Brian Viner: ‘The play will tour village halls – and perhaps even be staged on Broadway ‘
The Indepependant
Home And Away
Thursday, 5 March 2009

One of the perils of writing about your life in a national newspaper is that people rush to judgement about you. And not only that, they know how to find you. This column in a previous incarnation was titled Tales of the Country, and in 2003, about a year after I started writing it, I got a letter from a fellow who lives three miles away, which, in this neck of the woods, counts as practically a next-door neighbour.

“It is a pity you do not restrict your contributions to The Independent to your sporting interviews,” he thundered, “as your Tales of the Country are exceedingly trite and patronising.” He went on in a similar vein for a few more sentences, vigorously lambasting me on all sorts of counts, and then he wrote, “Hey ho, on a positive note I cannot believe the number of times you appear to have emptied your septic tank. Something is wrong. We have emptied ours twice in 22 years.” The key to the whole exercise, he advised me, “is the nitrification tile or perforated plastic pipe which takes the septic tank’s effluent. It must be of sufficient length (150ft-plus) and surrounded by coarse/medium gravel. Yours sincerely…”

#### Actions to take
**1)** Repeat the stretch of the Brian Viner column from "Brian Viner: ‘The" through "a next-door neighbour.", word for word.
**2)** Pick up the Brian Viner column about the letter from a neighbor and continue writing it from the point where it stops.

#### Recorded data
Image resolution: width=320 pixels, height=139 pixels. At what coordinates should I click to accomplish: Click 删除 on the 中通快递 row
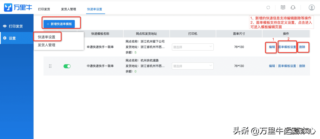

#### Response list
**1)**
Brian Viner: ‘The play will tour village halls – and perhaps even be staged on Broadway ‘
The Indepependant
Home And Away
Thursday, 5 March 2009

One of the perils of writing about your life in a national newspaper is that people rush to judgement about you. And not only that, they know how to find you. This column in a previous incarnation was titled Tales of the Country, and in 2003, about a year after I started writing it, I got a letter from a fellow who lives three miles away, which, in this neck of the woods, counts as practically a next-door neighbour.

**2)**
As I wrote at the time, this marked a new stage in the evolution of the poison-pen letter, someone not sending me his own effluent in the post but considered technical advice on what to do with mine. I was almost touched.
Anyway, I hope that Mr Effluent will be duly outraged to learn that those Tales of the Country columns, which inspired a moderately successful book of the same name, are now to be adapted for the stage. A theatre company called Pentabus, based in Ludlow, approached me a couple of months ago to ask whether they could make a play of the book, and the plans are for it to tour village halls around this time next year, and perhaps even for it to be staged on Broadway. Sorry, I meant in Broadway. I’m told that the United Reformed Church Hall on the High Street is a smashing little venue.

In our house, however, we are already getting ideas above our station. Jane wonders whether we might be able to interest Andrew Lloyd Webber in a Saturday teatime BBC1 reality show, in which women will audition for the chance of a lifetime to play her at Pudleston Village Hall. They could call it Wife of Brian. Failing that, she hopes Pentabus are aware that Julie Christie lives not far away over the Welsh border, and might be tempted to tread the boards again, albeit the boards of Clun Memorial Hall rather than the Royal Court. As for who should play me, Daniel Craig might fancy a break from the rigours of James Bond movies, although Jane thinks that Richard Griffiths could better capture my essence. Whatever, I do hope that there will be a role, or at least a mention, for Mr Effluent.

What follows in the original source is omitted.